Ainsi beaucoup de théologiens se placent-ils au-dessus des définitions données par l'Église. Or le catéchisme le rappelle au n° 88 : « Le Magistère de l'Église engage pleinement l'autorité reçue du Christ quand il définit des dogmes, c'est-à-dire quand il propose, sous une forme obligeant le peuple chrétien à une adhésion irrévocable de foi, des vérités contenues dans la Révélation divine ou des vérités ayant avec celles-là un lien nécessaire ». On mesurera ainsi la présomption, la désobéissance et l'aveuglement orgueilleux de ce frère dominicain dont je viens de mentionner les prises de positions contraires au dogme.

D'une certaine façon, cependant, le dogme connaît bien les ennemis de l'Église : il a pratiquement toujours été défini en réaction à une proposition hérétique. Ainsi le dogme répond par sa définition à l'hérésie sur un terrain intellectuel où les savants orgueilleux et hérétiques ont entraîné les questions d'ordre de foi. Si les hérétiques se trouvent maintenant face à des définitions incontournables, ils n'ont à s'en prendre qu'à eux-mêmes qui ont voulus les premiers raisonner les mystères de la foi. L'Église ne pouvait pas se permettre de laisser attaquer la foi par l'intelligence, sans prouver qu'elle pouvait faire également et magistralement usage des lumières de l'intelligence pour défendre sa croyance en ce Dieu fait homme, Jésus-Christ, et en tout ce qu'il enseigna.

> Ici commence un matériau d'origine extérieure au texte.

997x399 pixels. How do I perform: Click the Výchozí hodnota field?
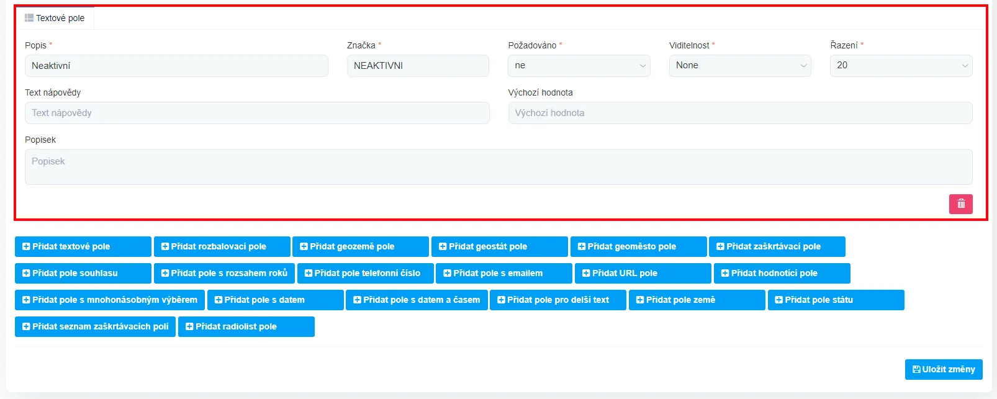tap(739, 113)
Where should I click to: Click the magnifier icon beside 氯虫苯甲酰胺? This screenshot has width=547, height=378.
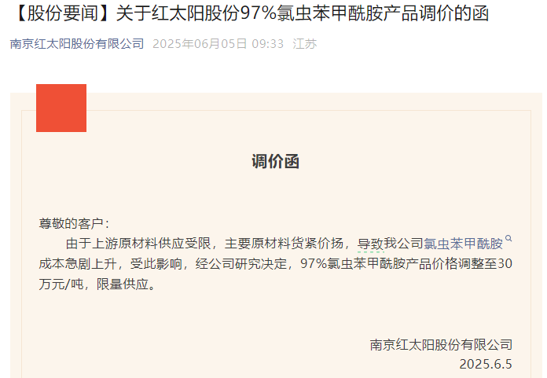[508, 239]
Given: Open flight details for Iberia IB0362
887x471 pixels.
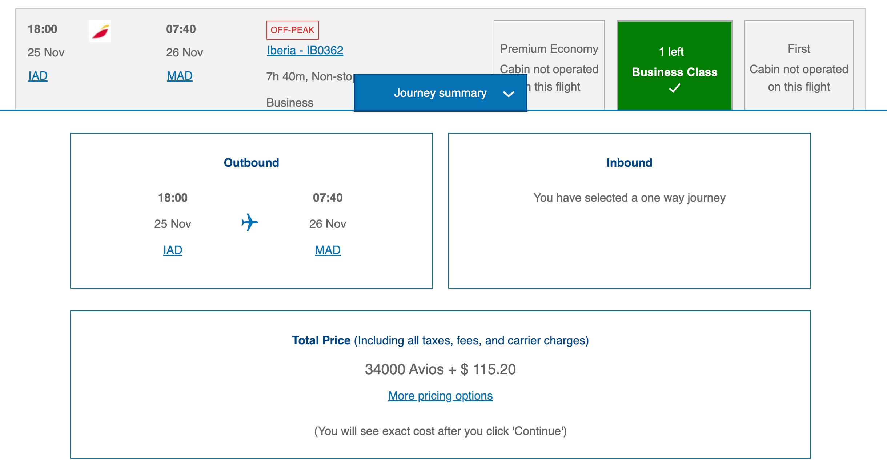Looking at the screenshot, I should 304,50.
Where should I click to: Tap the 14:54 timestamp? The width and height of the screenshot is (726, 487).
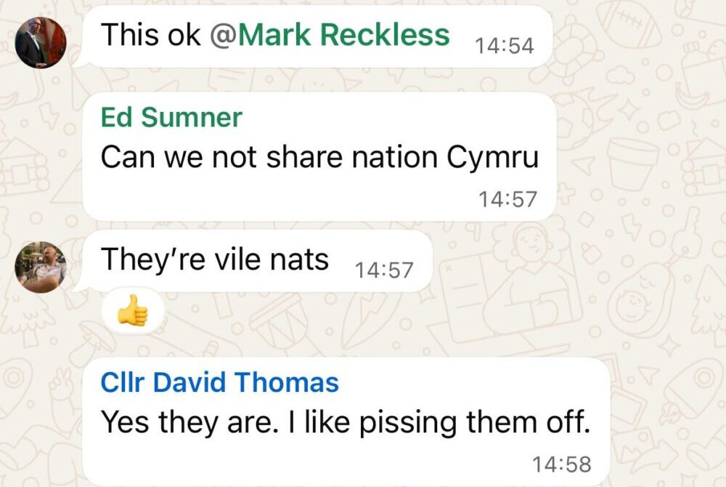(505, 45)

Mais ce combat ne doit pas être réduit au seul niveau intellectuel, qui dans la vie de foi n'est pas tout. La foi, c'est aussi et surtout une relation à Dieu. Les premiers théologiens de l'Église étaient avant tout de grands mystiques. C'est l'intellectualisme qui ruine aujourd'hui la théologie. Et pour tout dire, l'intellectualisme est encore loin de reconnaître son ridicule et sa vanité.

Au milieu d'un long développement théologique, semble-t-il complet et sans faille, un autre théologien que notre frère dominicain, cette fois-ci un orthodoxe, -il faut varier les plaisirs ! -, donne dans la bêtise cruelle. Son mépris ne l'épargne pas d'être ridicule, et c'est justice.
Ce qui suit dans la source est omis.